-- START OF PAGE EXTRACT --
Fenced load in bounded queue / v1.2.3 #17

sbarral · 2022-07-19T13:46:45Z

I have commented on the relevant commit (#16), but too late as the commit was merged so I thought I would open an issue so this can be tracked.

Admittedly, I don't know what exactly is the role of the fence here. This fence does not exist in Dmitry Vyukov's original implementation of the queue, so I guess it was added as part of the modifications that ensure that this queue is linearisable (unlike the original queue).

That being said, if the cross-platform solution is indeed to place the load before the fence (this, I do not know) then I am pretty sure that the intel specialization that uses a lock operation instead of an mfence should also keep the load before.

I did look at https://www.cl.cam.ac.uk/~pes20/cpp/cpp0xmappings.html but could not see where it states that lock + mov (in this order) is equivalent to mov + mfence. In fact, the latest GCC does use the lock optimization and definitely preserves the order, i.e. mov + lock (see this godbolt: https://godbolt.org/z/o3rYdTvYv).

sbarral · 2022-07-19T14:09:11Z

Also, the compare_exchange(...) line should IMO be fenced by two compiler_fence(Ordering::SeqCst), because compare_exchange does not prevent all compiler reordering like an atomic SeqCst fence does.

Another thing to consider is whether a fetch-family instruction, as used by GCC, is not preferable than compare_exchange. At least on my machine a fetch is faster.
-- END OF PAGE EXTRACT --
PROBLEM 1: Report every line of the records that contains the word "resolution".
-- START OF SUPPLIED MATERIAL --
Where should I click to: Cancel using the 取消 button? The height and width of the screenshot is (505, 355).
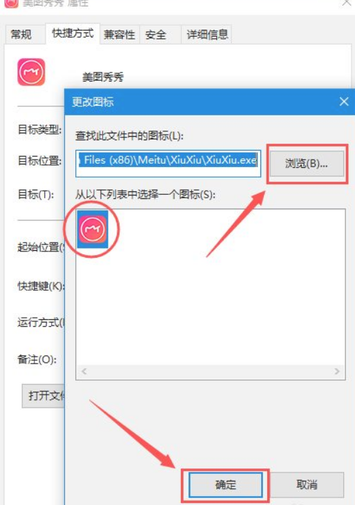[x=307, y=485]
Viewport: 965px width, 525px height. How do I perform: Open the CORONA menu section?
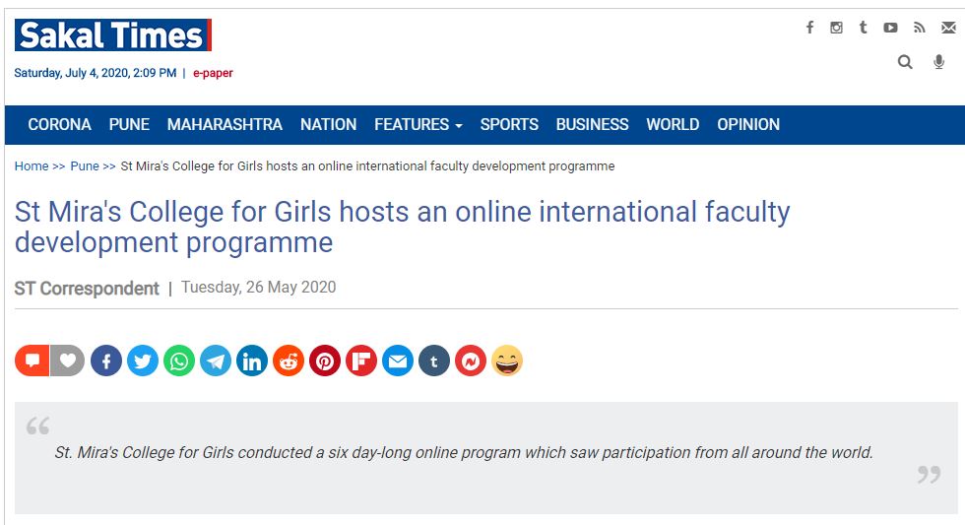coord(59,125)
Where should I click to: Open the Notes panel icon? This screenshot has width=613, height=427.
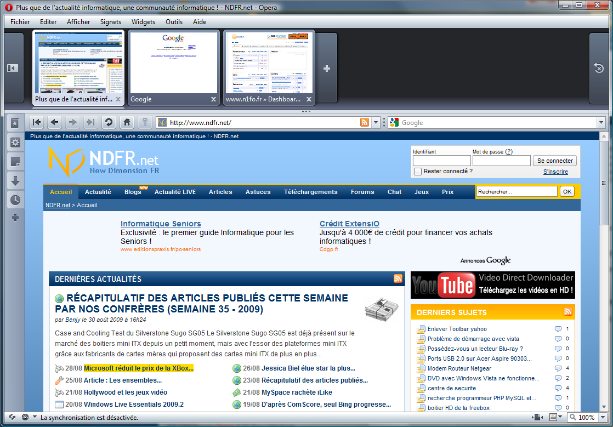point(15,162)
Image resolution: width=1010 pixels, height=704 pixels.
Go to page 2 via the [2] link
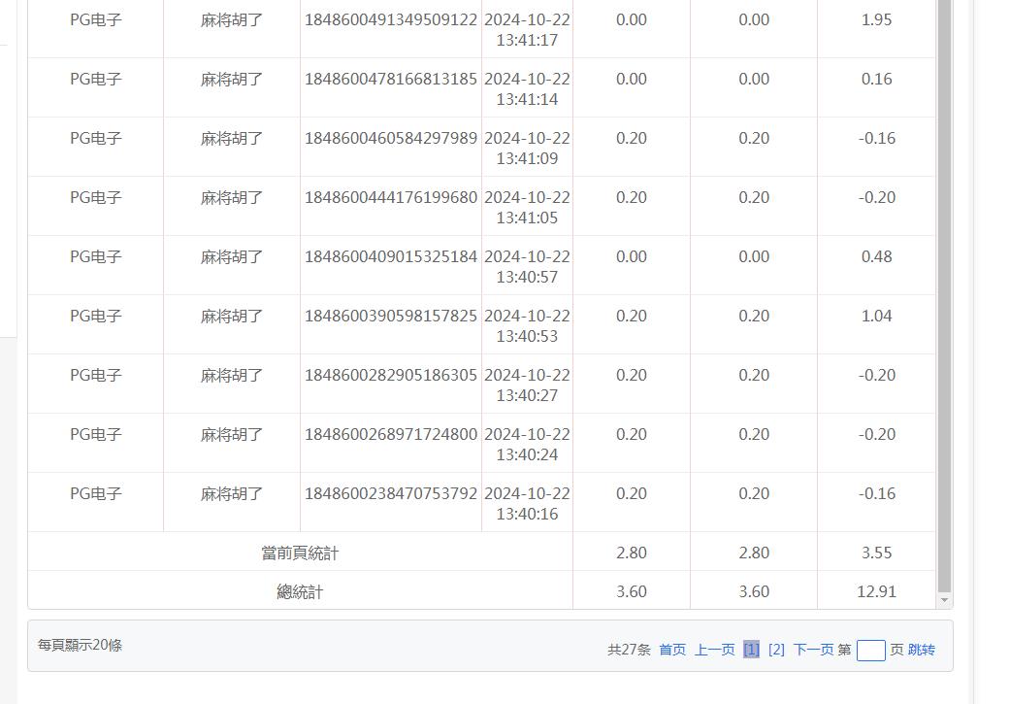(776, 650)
-- END OF SUPPLIED MATERIAL --
-- START OF SUPPLIED MATERIAL --
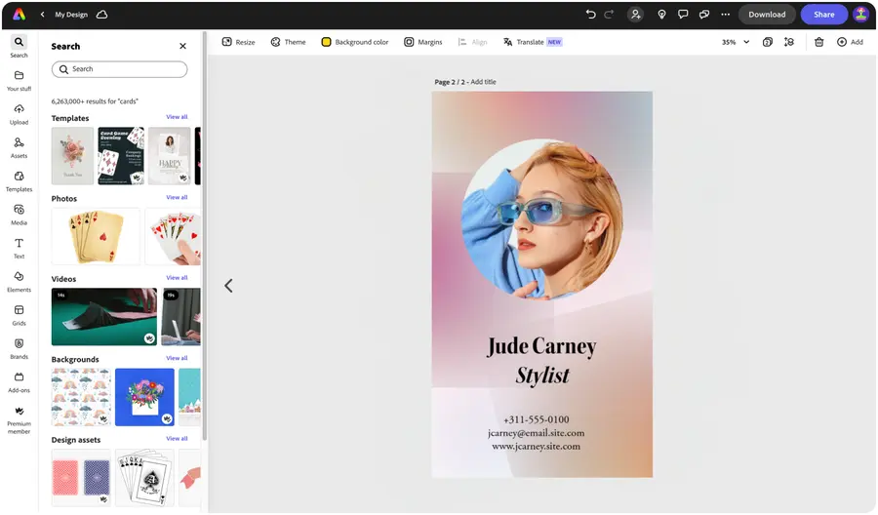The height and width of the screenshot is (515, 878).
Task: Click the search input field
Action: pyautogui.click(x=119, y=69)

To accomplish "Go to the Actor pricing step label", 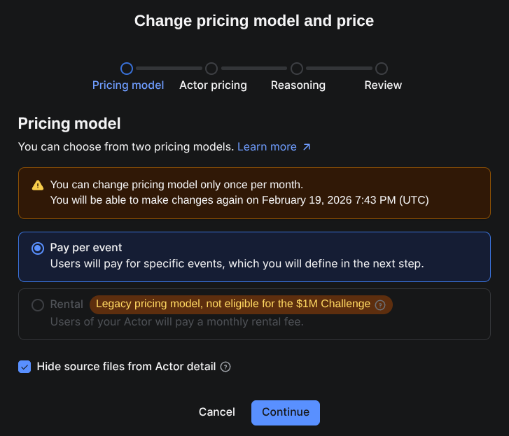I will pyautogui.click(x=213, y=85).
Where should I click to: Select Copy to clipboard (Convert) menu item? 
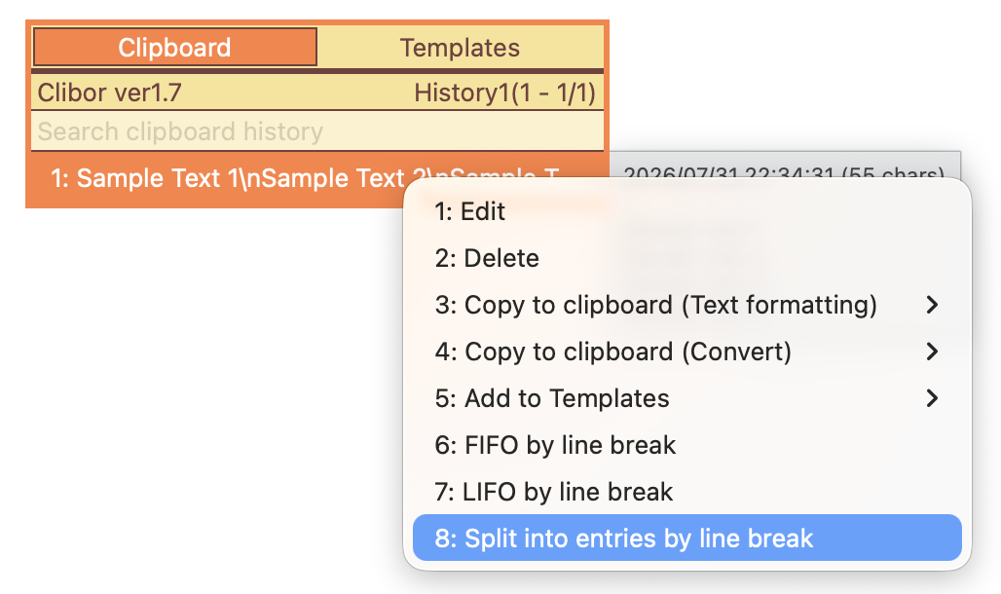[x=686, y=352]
-- END OF SUPPLIED MATERIAL --
-- START OF SUPPLIED MATERIAL --
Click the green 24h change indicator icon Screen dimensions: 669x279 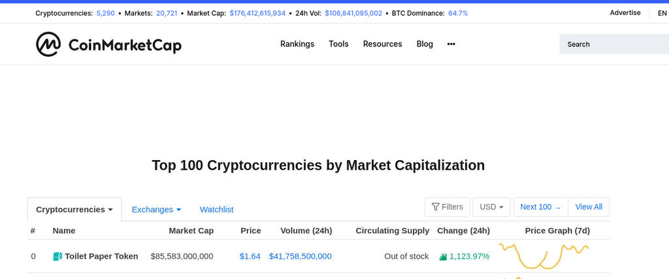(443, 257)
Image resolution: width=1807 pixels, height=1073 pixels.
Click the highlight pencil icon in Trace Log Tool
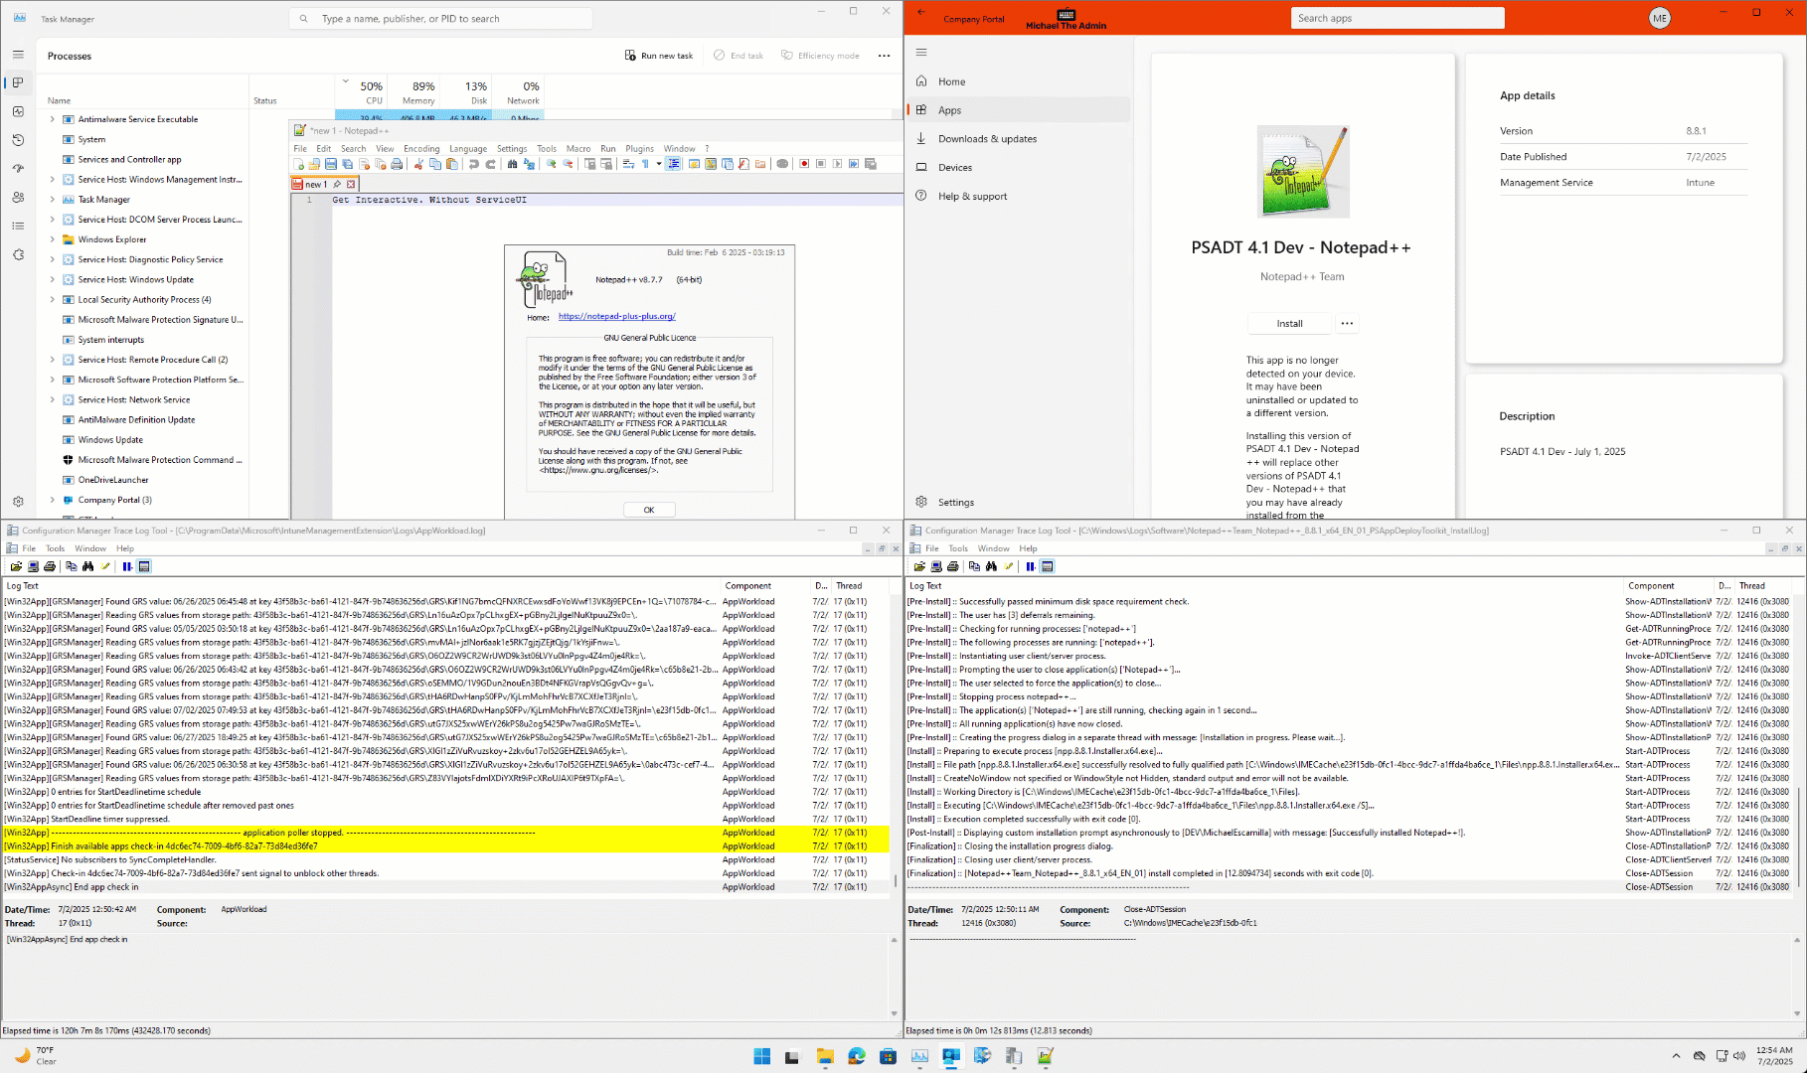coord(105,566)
-- END OF SUPPLIED MATERIAL --
PROBLEM 2: Extend the discussion thread about the fenced load in the bounded queue from its last sentence.

WRITTEN REPLY 1:
Image resolution: width=1010 pixels, height=704 pixels.
Image resolution: width=1807 pixels, height=1073 pixels.

WRITTEN REPLY 2:
taiki-e · 2022-07-19T15:19:45Z

I thought the purpose of that fence was for subsequent relaxed loads (because there were cases where there was no preceding relaxed operation. e.g., pop in the unbounded queue). However, #16 is maybe wrong for the bounded queue because the bounded queue has a preceding relaxed operation. So, I've yanked 1.2.3 for now.

(The relevant commits are crossbeam-rs/crossbeam@7d3f7f0 (bounded) and crossbeam-rs/crossbeam@05554e6 (unbounded).)

I did look at https://www.cl.cam.ac.uk/~pes20/cpp/cpp0xmappings.html but could not see where it states that lock + mov (in this order) is equivalent to mov + mfence. In fact, the latest GCC does use the lock optimization and definitely preserves the order, i.e. mov + lock (see this godbolt: https://godbolt.org/z/o3rYdTvYv).

The table under "Note: there is an alternative mapping of C/C++11 to x86..." says that mfence+mov works as a SeqCst load.

alternative: MFENCE,MOV (from memory)

Also, the compare_exchange(...) line should IMO be fenced by two compiler_fence(Ordering::SeqCst), because compare_exchange does not prevent all compiler reordering like an atomic SeqCst fence does.

You are right.

Another thing to consider is whether a fetch-family instruction, as used by GCC, is not preferable than compare_exchange. At least on my machine a fetch is faster.

LLVM also uses lock or instead of lock cmpxchg. However, LLVM can optimize fetch_* to load (llvm/llvm-project#56450), so inline asm is needed.

sbarral · 2022-07-19T15:37:37Z

I did look at https://www.cl.cam.ac.uk/~pes20/cpp/cpp0xmappings.html but could not see where it states that lock + mov (in this order) is equivalent to mov + mfence. In fact, the latest GCC does use the lock optimization and definitely preserves the order, i.e. mov + lock (see this godbolt: https://godbolt.org/z/o3rYdTvYv).

The table under "Note: there is an alternative mapping of C/C++11 to x86..." says that mfence+mov works as a SeqCst load.

alternative: MFENCE,MOV (from memory)

I see, but the fact that a SeqCst load can be replaced by mfence + mov does not imply the reverse because an atomic fence provides stricter synchronization than a SeqCst load. My guess is that the original author did not only want to perform a SeqCst load but also to have a global barrier, otherwise I expect he would have used a load(Ordering::SeqCst) on non-intel platforms. Though again, I admit I do not fully understand the intent of this fence so I may be wrong about the original intent.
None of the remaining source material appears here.